Starting another week. Definitely more healthy. Ate almost 3000 calories for my mid-day meal and I’m still eating. The change has come but I don’t know what it means. What does this all mean?
It’s about time to go. Problem is I don’t know where to go from here. It’s definitely time to start working again. I can feel that I have sufficient strength and clarity of mind to begin working again. And, I have a plan. Guess we’ll see how well it works!
Was able to work a little bit today in spite of the difficulties. Changing the direction has been difficult and will probably cause me some serious problems with my son but the changes are the right thing. Need some overt success or my feelings on this matter aren’t going to matter. This whole thing may be very difficult. Only time will tell.
Now I’m out! Feeling pretty good. Need to get to bed. See how I feel tomorrow. It’s pretty late right now! Can’t reconcile my medications right now!
First day out. Very disappointing results. I’m sick all over again and I don’t know why! What am I doing wrong? Why can’t I figure this out myself? I’m worried that exactly the same thing (gradually being incapacitated) will happen all over again but without any understanding as to why! Don’t feel like eating again.
Walked out into the kitchen. On the way back tripped on the two steps up. Hit my head so hard! I was surprised. Didn’t expect that at all! How did that happen? No recollection at all. Just remember going down very quickly and uncontrollably. That’s gonna be so black and blue! It’ll be difficult to explain to medical staff on Tuesday when I go back there. Don’t want to have to do that at all. Enough of that!
Showing remarkably little damage from that terrible fall today. Did I “dodge the bullet” again? I can only hope so. I’ll have to learn to be more careful and “act my age”. What did I trip over? Absolutely no control over that fall. Hit the floor before I knew I was falling! And yet, I feel fine now?

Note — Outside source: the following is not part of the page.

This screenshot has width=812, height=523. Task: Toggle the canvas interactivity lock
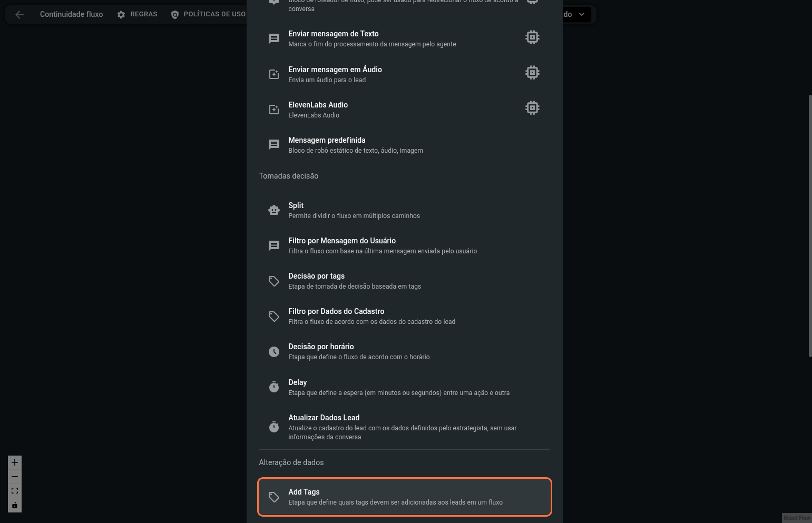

Back again. Feel better again today. Perhaps I’m making progress but at an uneven rate or something like 2 steps forward and 1 step back? I think that I’ve been surprised by the amount of work and time this “rehab or getting back to normalish” is taking. Wish I felt more courage!
It’s going to take just as much effort for me to rehab as it has for me to survive. I’m going to have to gear up for this. I didn’t understand how this is going to work. And, in some respects, it may be too late already.
Figured out what I “tripped over”. It was the floor. The floor is covered with a wood laminate. The subfloor is very uneven. There’s a very obvious spot of “low to high” right before those two steps. Wasn’t paying attention. I am now!
Very early Sunday morning (still Saturday night to me). I was able to work today, to get some stuff done. I think it may have been good. I don’t know if I was able to pack the tweets tightly enough to determine whether I was successful or not. Ultimately, with advertising, no response means that it can’t be successful (unless your metrics for success are incorrect). And therein lies my dilemma. Measurement and clear-headedness? Need some rest, time for bed once more!
Maybe a little bit more in the morning?